Pantera: Phil Anselmo, “Ti voglio bene, Vinnie”

Intervistato da Loudwire, che gli chiedeva che cosa desidererebbe dire a Vinnie Paul (ex batterista dei Pantera, da tempo ai ferri corti con il cantante dei Down) nel caso ci fosse l’occasione di fare una chiacchierata a cuore aperto, Phil Anselmo ha dichiarato:

Prima di tutto vorrei dirgli che gli voglio bene. Voglio bene a quel ragazzo; ognuno di noi è differente come individuo e noi siamo persone veramente diverse. Ma lo stesso si può dire per ognuno di noi dei Pantera, Rex [Brown, bassista] e io siamo molto diversi. Dimebag [Darrel, chitarrista dei Pantera, morto nel 2004] era anche lui molto diverso da chiunque altro. Vorrei che Vince Paul sapesse che gli voglio bene da morire, e che mi scuso per i malintesi derivanti dal periodo in cui ho toccato il punto più basso della nostra carriera. E vorrei anche menzionare quanto la mancanza di comunicazione abbia giocato un grosso ruolo nella nostra rottura. Sicuramente molta parte della responsabilità è attribuibile a me, cosa che ho anche ammesso. Ma non sono sicuro che il resto di loro si sia preso la propria parte di responsabilità, quando si parla di comunicazione, specialmente Vince. L’ultima cosa che voglio nella mia vita è portarmi appresso i rancori. E’ uno spreco di energia e di tempo. E, sinceramente, in tutta onestà, dopo aver perso Dimebag in un modo tanto orribile, non posso fare a meno di pensare che se Vinnie Paul avesse deciso di curare le sue ferite rivolgendosi a me e a Rex, le cose sarebbero andate meglio e avremmo potuto guarire insieme – ammesso che ciò si possa definire guarigione. Ma se ci fossimo impegnati insieme in questa cosa e ne fossimo venuti fuori come fratelli – perché noi siamo fratelli – in qualche modo il legame ne sarebbe uscito rafforzato. Ma non è successo e penso che sia questo ad averci fatto più male.
Mettiamola così: non mi aspetto che Vince receda mai dalla sua posizione, veramente. Ma se mai volesse darmi una possibilità, per rispondere alla tua domanda, vorrei soltanto porgergli tutte le mie scuse, dirgli che gli voglio bene e dirgli anche: “Ehi, mettiamo da parte le differenze, adesso. Devi ascoltare la mia versione in questa faccenda. Che tu ci creda o no, e puoi anche non crederci, l’hai sempre ignorata in tutti questi anni. Che male potrebbe farti ascoltarmi faccia a faccia, lontano da tutti?”.

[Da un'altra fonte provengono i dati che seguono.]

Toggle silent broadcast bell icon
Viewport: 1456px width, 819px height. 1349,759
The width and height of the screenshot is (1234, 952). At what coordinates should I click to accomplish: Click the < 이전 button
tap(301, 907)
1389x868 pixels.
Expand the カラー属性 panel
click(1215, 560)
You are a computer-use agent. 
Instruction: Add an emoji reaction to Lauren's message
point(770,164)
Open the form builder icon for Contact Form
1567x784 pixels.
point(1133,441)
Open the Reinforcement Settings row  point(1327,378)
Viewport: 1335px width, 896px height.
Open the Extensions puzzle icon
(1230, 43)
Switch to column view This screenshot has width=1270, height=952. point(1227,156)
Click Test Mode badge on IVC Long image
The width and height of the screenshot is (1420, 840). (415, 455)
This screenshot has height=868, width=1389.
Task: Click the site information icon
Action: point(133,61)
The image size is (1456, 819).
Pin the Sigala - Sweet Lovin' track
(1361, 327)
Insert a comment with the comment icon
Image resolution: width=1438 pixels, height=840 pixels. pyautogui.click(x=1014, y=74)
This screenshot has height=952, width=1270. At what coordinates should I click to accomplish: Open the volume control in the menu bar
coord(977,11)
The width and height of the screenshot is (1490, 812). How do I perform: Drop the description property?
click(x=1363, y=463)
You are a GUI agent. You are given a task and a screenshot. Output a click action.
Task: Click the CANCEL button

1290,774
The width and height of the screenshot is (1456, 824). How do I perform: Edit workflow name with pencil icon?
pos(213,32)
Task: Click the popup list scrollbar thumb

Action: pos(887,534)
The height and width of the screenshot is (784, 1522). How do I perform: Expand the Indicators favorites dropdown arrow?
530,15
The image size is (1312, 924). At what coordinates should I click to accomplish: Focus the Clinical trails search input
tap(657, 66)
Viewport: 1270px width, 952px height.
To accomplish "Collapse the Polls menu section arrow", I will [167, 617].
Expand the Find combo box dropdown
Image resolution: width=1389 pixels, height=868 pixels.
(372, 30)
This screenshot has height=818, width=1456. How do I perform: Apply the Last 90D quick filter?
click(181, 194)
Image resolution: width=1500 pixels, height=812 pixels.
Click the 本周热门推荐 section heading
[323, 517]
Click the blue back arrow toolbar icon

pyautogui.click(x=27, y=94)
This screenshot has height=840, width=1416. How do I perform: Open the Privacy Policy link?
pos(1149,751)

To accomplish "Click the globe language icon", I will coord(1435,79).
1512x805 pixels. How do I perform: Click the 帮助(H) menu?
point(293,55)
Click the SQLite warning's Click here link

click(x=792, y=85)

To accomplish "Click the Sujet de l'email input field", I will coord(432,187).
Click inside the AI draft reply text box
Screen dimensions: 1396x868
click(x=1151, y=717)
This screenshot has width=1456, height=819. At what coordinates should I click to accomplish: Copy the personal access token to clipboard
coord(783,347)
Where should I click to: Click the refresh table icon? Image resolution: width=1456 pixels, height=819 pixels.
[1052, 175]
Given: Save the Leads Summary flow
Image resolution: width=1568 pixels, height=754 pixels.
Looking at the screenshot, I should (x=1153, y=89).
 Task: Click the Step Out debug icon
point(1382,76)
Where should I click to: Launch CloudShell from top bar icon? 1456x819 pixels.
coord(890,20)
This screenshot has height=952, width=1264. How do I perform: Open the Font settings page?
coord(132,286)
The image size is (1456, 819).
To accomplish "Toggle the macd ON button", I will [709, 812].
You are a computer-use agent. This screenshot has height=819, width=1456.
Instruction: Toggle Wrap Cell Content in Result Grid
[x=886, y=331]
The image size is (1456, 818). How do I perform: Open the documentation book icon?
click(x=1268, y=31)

Phil Anselmo prosegue dicendo che non si può continuare a incolparsi a vicenda per quanto accaduto, poteva succedere a chiunque di loro, Vinnie era lì, l’ha visto, ma tutto quello che ne è scaturito è ricaduto sui fan dei Pantera, e conclude augurandosi di poterne parlare un giorno con Rex e con Vinnie, ma non crede che questo succederà.

Chissà se questa volta, l’accorata richiesta di Phil Anselmo troverà accoglimento.